Exclude every picture. Output verbatim the lines from the one containing "Task: Click the" to the end of the data.

Data extracted from a collection:
· · · · ·

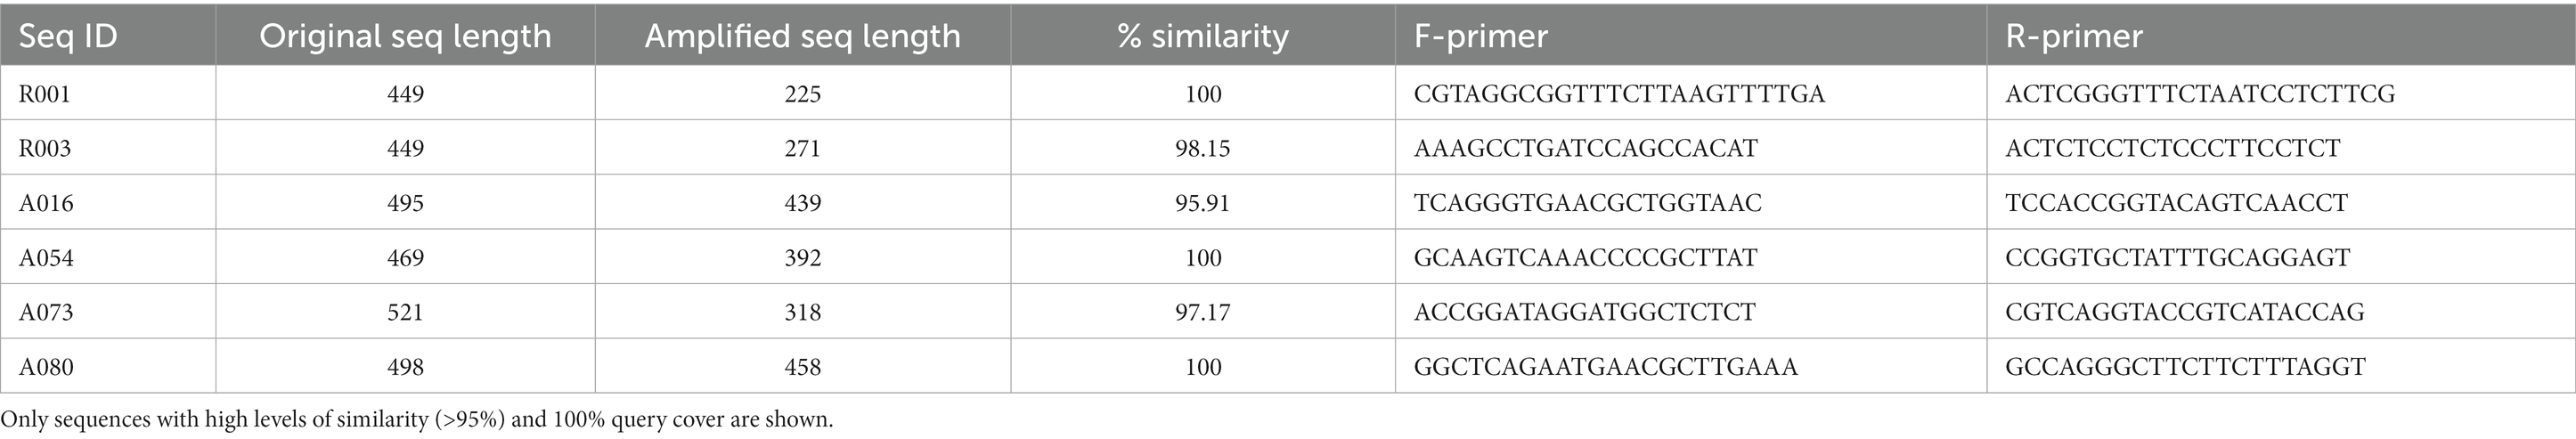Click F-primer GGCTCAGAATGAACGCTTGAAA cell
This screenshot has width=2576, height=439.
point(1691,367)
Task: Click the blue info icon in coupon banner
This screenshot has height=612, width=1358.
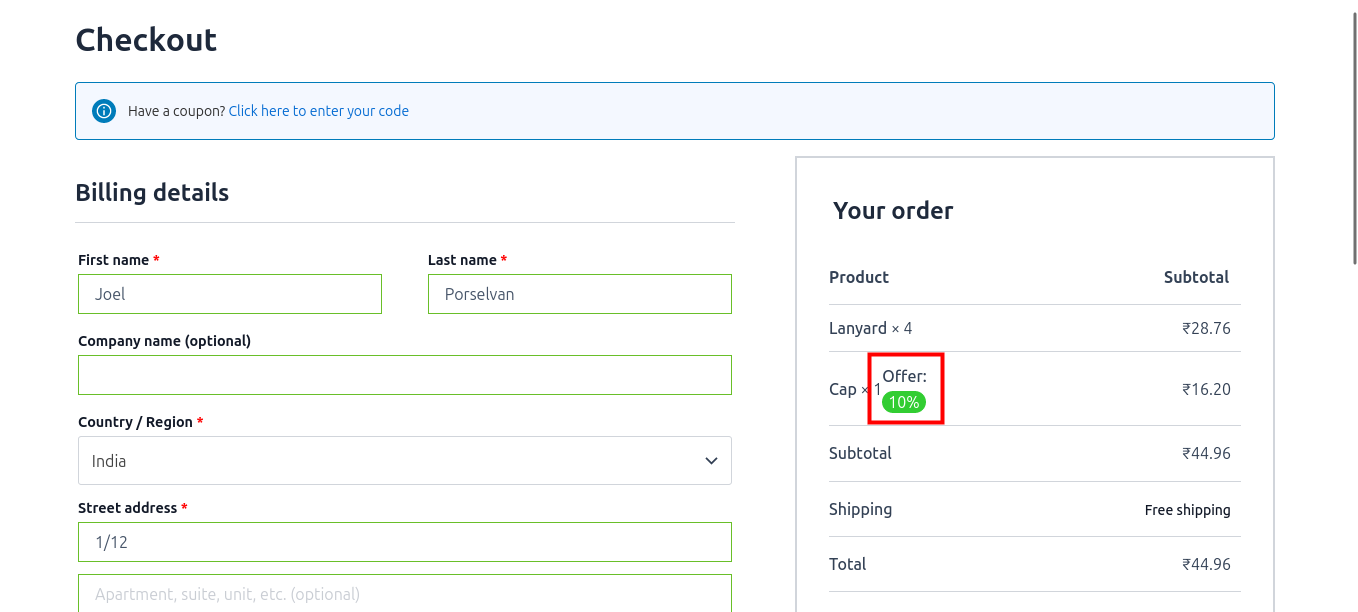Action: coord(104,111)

· · · · ·

» **Written solution**:
Task: Click the blue info icon in coupon banner
This screenshot has height=612, width=1358.
Action: coord(104,111)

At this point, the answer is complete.